#### Exercise materials

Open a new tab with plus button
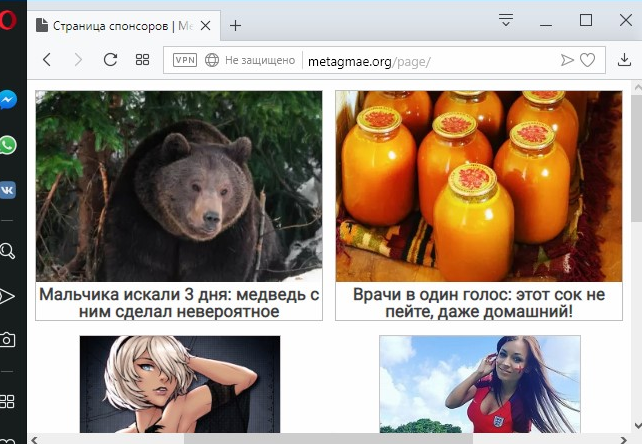This screenshot has height=444, width=642. pyautogui.click(x=236, y=25)
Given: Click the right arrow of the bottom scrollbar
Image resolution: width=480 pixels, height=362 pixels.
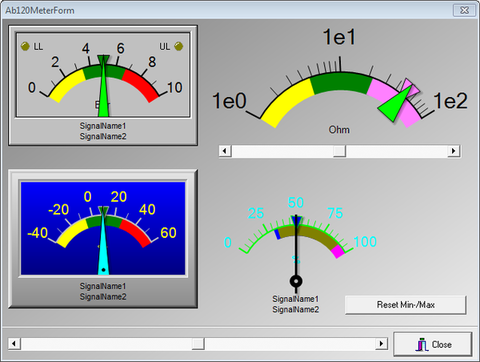Looking at the screenshot, I should pyautogui.click(x=381, y=343).
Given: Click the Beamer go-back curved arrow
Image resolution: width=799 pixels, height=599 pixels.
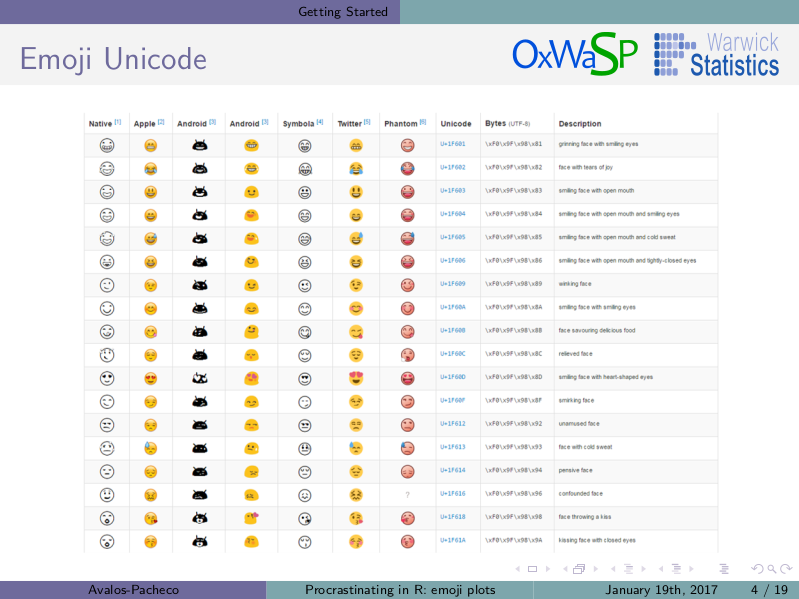Looking at the screenshot, I should [x=758, y=569].
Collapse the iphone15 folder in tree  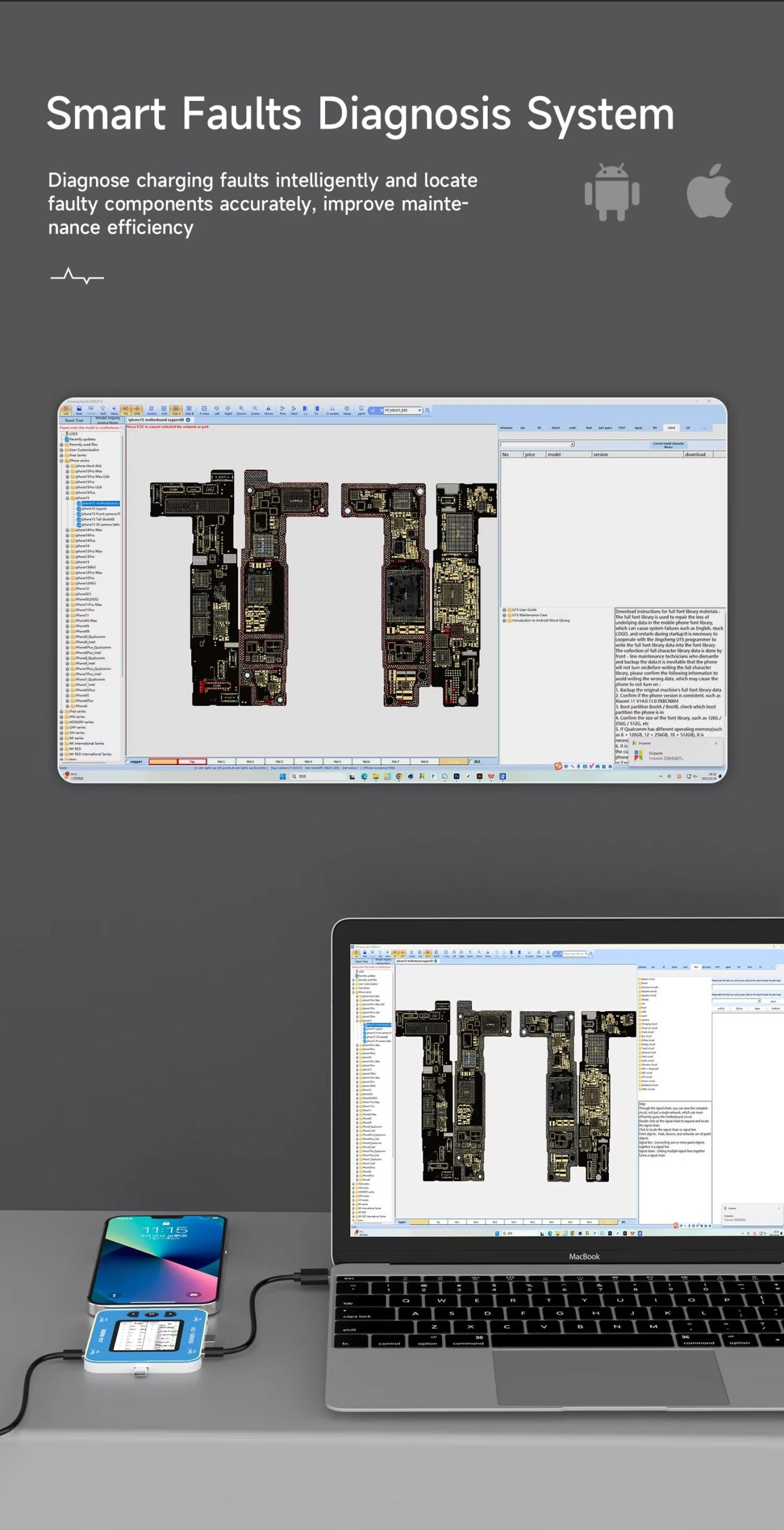point(68,498)
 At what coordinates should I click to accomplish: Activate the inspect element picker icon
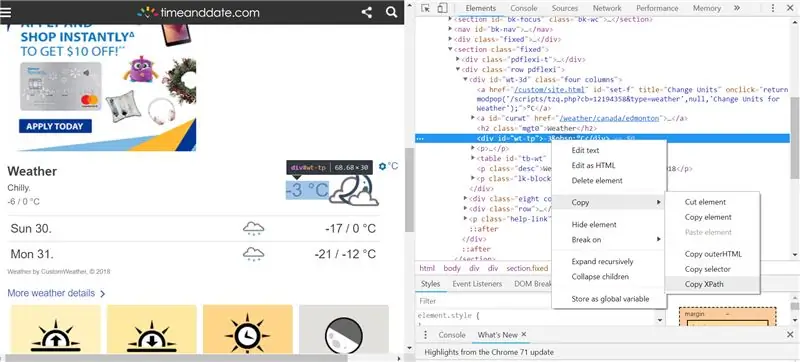(426, 8)
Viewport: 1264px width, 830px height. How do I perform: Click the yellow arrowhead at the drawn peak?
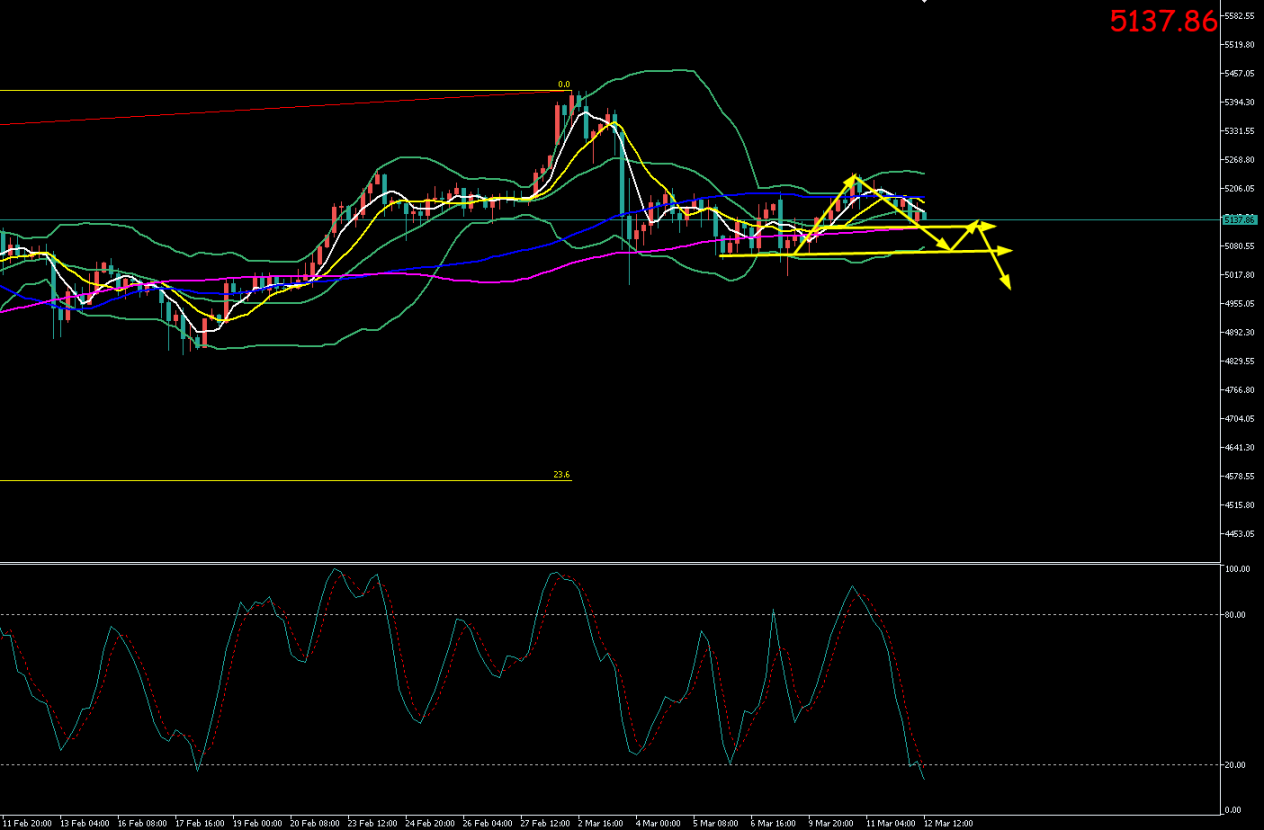853,178
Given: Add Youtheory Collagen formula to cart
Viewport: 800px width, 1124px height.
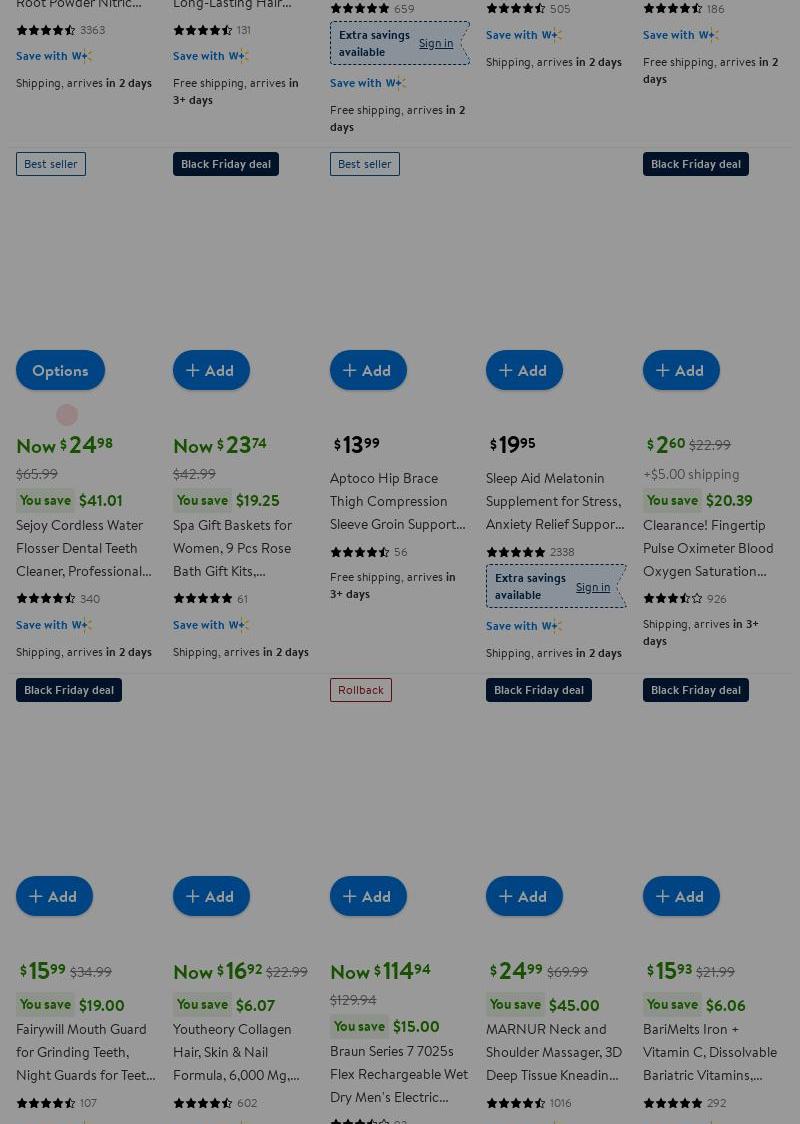Looking at the screenshot, I should tap(211, 896).
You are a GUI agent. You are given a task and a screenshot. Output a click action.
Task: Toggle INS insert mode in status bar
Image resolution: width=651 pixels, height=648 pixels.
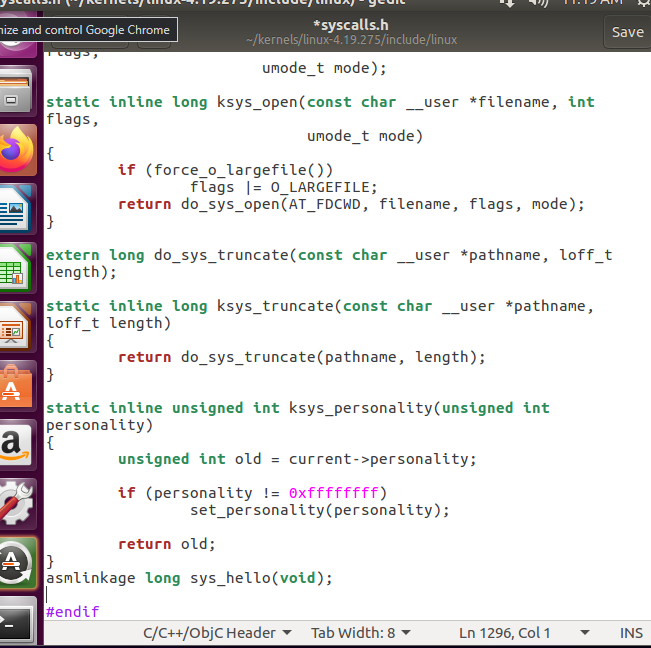click(x=631, y=633)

#### Work task
Please output exactly the lines from the line containing "Viewport: 1264px width, 830px" through the last line of the records above, both included, and leave out any pictures.

#### Exercise solution
Viewport: 1264px width, 830px height. How do I perform: Click the yellow arrowhead at the drawn peak?
853,178
Given: Add Youtheory Collagen formula to cart
Viewport: 800px width, 1124px height.
Looking at the screenshot, I should tap(211, 896).
You are a GUI agent. You are given a task and a screenshot. Output a click action.
Task: Toggle INS insert mode in status bar
Image resolution: width=651 pixels, height=648 pixels.
click(x=631, y=633)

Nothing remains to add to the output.